OBJECTIVE 1 —
Copy out the Ruby scraper walkthrough, everything from "I use the p" down to "p Nokogiri(Net::HTTP.get(URI('https://news.ycombinator.com')))".
OBJECTIVE 2 —
List the pieces of content that the Ruby scraper walkthrough says it wants to scrape from each Hacker News post.
OBJECTIVE 3 —
Continue the Ruby scraper walkthrough from where it stops.

EXCERPTED TEXT —
>>

Back

How to build a Hacker News Frontpage scraper with just 1 line of Ruby code

Today I stumbled across How to build a Hacker News Frontpage scraper with just 7 lines of R code and I felt the need to respond with a more superior language. So in this post I will walk you through creating an HN scraper using a single line of ruby code.

The basics of scraping📎

A basic scraper works in 3 stages, retrieving the webpage, parsing the content and then extracting and organizing the data.

Retrieving the webpage📎

Let's get started with retrieving the webpage. For this we will use Ruby's Net::HTTP.get method. To use this method we have to import the net/http module. We will use the method in combination with the URI class to specify the https protocol to avoid being redirected.

require 'net/http'
p Net::HTTP.get(URI('https://news.ycombinator.com'))

I use the p method to print the output of the function. If we run this program we will see the retrieved HTML being printed to the terminal.

Parsing the webpage📎

Manually extracting the required elements from the raw HTML output is a pain, so we will use an HTML parser to do it for us. We will use Nokogiri, which can be installed via gem install nokogiri. Nokogiri has very good documentation but also a cool community-maintained cheatsheet.

To parse the HTML simply do this and you will see the parsed HTML.

require 'net/http'
require 'nokogiri'
p Nokogiri(Net::HTTP.get(URI('https://news.ycombinator.com')))

Extracting our data📎

Now that we have a tree of HTML elements we have to search for the exact elements that we want to extract data from. Luckily Nokogiri supports CSS selectors, which we can use to efficiently select the HTML elements we need. Let's take a look at the website to figure out what we need to select.

If you head to https://news.ycombinator.com and press F12 most browser will open a Developer Tools window. At the top left of said window you will find a handy element picker. Use this to view certain elements on the page.

The content we want to scrape is the title, url, points, age and author.

What we learn from the developer tools is that a post is split up into two separate rows. The first row we can use to get the title and url.

The second row contains the points, age and author.

Title and Url📎

Let's first focus on the title and url.

We can get both the title and url from the a hyperlink itself, which is inside a span element with the class titleline. However if we were to use the CSS selector .titleline a it will also select the second a element in the span (the from?site= one). So we will use .titleline > a to get any a elements whose direct parent is of the titleline class.

Let's get that into our code.

require 'net/http'
require 'nokogiri'
puts Nokogiri(Net::HTTP.get(URI('https://news.ycombinator.com'))).css('.titleline > a')

<<

PROVIDED MATERIAL —
>>

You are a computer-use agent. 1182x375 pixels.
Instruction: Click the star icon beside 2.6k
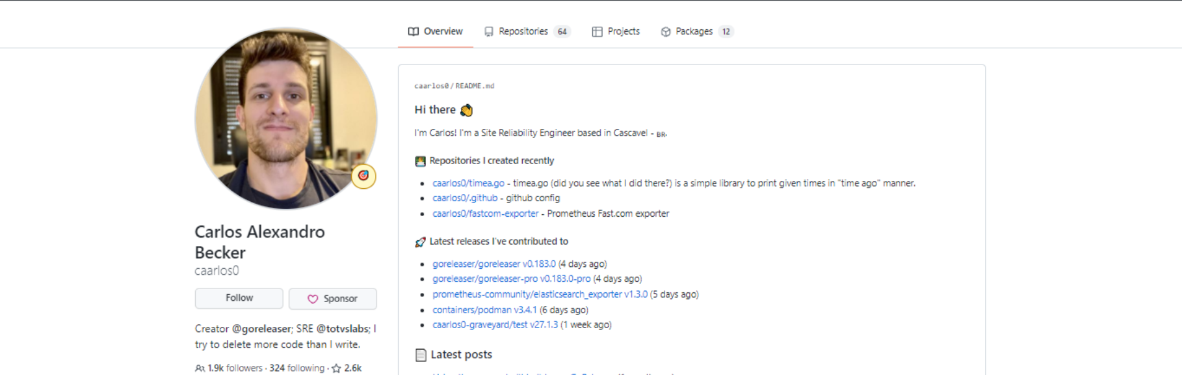pyautogui.click(x=336, y=368)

<<

RESPONSE 1 —
I use the p method to print the output of the function. If we run this program we will see the retrieved HTML being printed to the terminal.

Parsing the webpage📎

Manually extracting the required elements from the raw HTML output is a pain, so we will use an HTML parser to do it for us. We will use Nokogiri, which can be installed via gem install nokogiri. Nokogiri has very good documentation but also a cool community-maintained cheatsheet.

To parse the HTML simply do this and you will see the parsed HTML.

require 'net/http'
require 'nokogiri'
p Nokogiri(Net::HTTP.get(URI('https://news.ycombinator.com')))

RESPONSE 2 —
title, url, points, age, author

RESPONSE 3 —
I am using puts here because it is able to print the elements like an HTML tag.1 The output will be a nice list of a tags.

Let's separate the href attribute and the text itself.

require 'net/http'
require 'nokogiri'
Nokogiri(Net::HTTP.get(URI('https://news.ycombinator.com'))).css('.titleline > a').each {|a|
    p a.text
    p a.attr('href')
    puts
}

For each a tag, we use p to print the text and then the value of the href attribute. Then we use puts to print a newline.

Points, author and age📎

Now let's focus on the points, age and author. They all have the span.subline element as their parent, so we will select that first, and then use that to extract the rest.

require 'net/http'
require 'nokogiri'
Nokogiri(Net::HTTP.get(URI('https://news.ycombinator.com'))).css('.subline').each {|l|
    p l.css('.score').first.text
    p l.css('.hnuser').first.text
    p l.css('.age').first.text
    puts
}

We grab all the span.subline elements, and for each of those we select the .score, .hnuser and .age spans. We grab the first element found and print the text.

However the points are now printed as a string including the word points. We can remove the points suffix that using the chomp method, and convert the rest to an integer using to_i. Like l.css('.score').first.text.chomp(' points').to_i.

The age is currently a human readable string related to our current time, which isn't that useful. Instead of getting the text content of the span.age, we could grab the title attribute which contains a timestamp from when the post was made. Like .css('.age').first.attr('title').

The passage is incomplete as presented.